Ей опять пришлось согласиться. Катя действительно была единственной из женщин, с кем Наташа ни разу не поссорилась, хотя они были вместе чуть ли не целые дни. Бывшая жена Арсения относилась к тем счастливым людям, которым нравится жить так, как они живут, и поэтому им некому завидовать и не на кого раздражаться. Недавно Арни был таким же.
– Что я наделал…
Эти слова Наташа слышала уже, наверное, в тысячный раз. Они не требовали ответа, ведь это был не вопрос – вопль. Иногда отчаянный, чаще – совсем тихий. Она села на стул, потому что на диван теперь ни сам Арсений, ни кто-то другой не садились, будто он стал последним ложем умершего. Собственно, так и было, если считать Арсения с Катей за одно живое существо, каким все их и воспринимали. Это существо было подвижным, ему не лень было фантазировать ради людей, которых оно любило. И за ним всегда теплым ветром неслась радость, которую все они вдыхали. И тем были живы уже много лет…
Сейчас она видела лицо Арни через аквариум. Оно стало зеленоватым и текучим, хотя в воде движения не было. И рот, и глаза сделались еще больше, а нос расплылся по лицу, теряя форму, которой Наташа всегда любовалась. Молча, конечно, чтобы не рассорить мужа со средним из его братьев. Арсений и так с полгода прожил в изоляции, хотя все они продолжали целыми днями, как подневольные спутники одной планеты, вращаться внутри своего семейного кафе со смешным названием «Обжорка». Кажется, Катя придумала такое имечко… Или Арни… С такого расстояния не разглядишь.
До того дня, когда Катя… Словом, до того самого дня, о котором в их семье даже не упоминают, это кружение было веселым, карнавальным.
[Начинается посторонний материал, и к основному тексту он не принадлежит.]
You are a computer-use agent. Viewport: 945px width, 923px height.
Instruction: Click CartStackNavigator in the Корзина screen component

Когда столько мужчин и женщин с утра до вечера двигаются в одном ритме, вполне может случиться, что они увлекутся движением как таковым… И не заметят, как перепутали партнеров. Ведь в том, что происходило между Арсением и Светой на этом самом диване, куда теперь никто не решается сесть, не было ничего, кроме ритма.
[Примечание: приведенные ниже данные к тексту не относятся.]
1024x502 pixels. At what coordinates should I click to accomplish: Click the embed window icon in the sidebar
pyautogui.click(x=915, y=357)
Только вот Катя не могла смотреть на это именно так. Она вообще ни на что не могла больше смотреть – в этом была уверена не только Наташа. Глаза у нее потемнели, а взгляд стал таким, будто все, что Катя видела перед собой, доставляло ей боль. И от этого вся она – летящая, высокая, с рассыпающимися по плечам темными, отсвечивающими рыжиной волосами («Солнечными!») – тоже потемнела. И движения ее стали неуверенными. Казалось, Катя не могла решить, куда ей ступить и стоит ли это делать.
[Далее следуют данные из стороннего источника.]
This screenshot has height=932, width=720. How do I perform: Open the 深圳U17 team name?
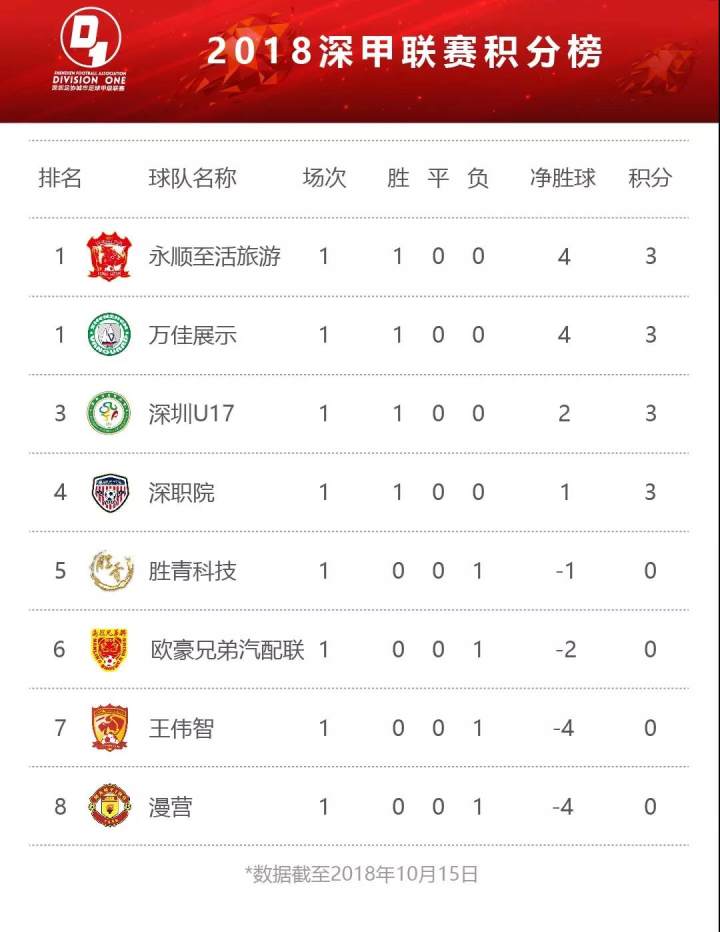(191, 413)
В ней появилась печальная сосредоточенность, свойственная тяжелобольным людям. Раньше она только изредка проглядывала между взмахами ресниц, потом Катя загоняла ее внутрь. Она и вправду была человеком легким и никого не подавляла, хотя бы приоткрыв собственную глубину. В этом Арсений не преувеличивал, хотя Наташа и пыталась поймать его на том, что он отсекает от образа бывшей жены все, не свойственное обычным людям.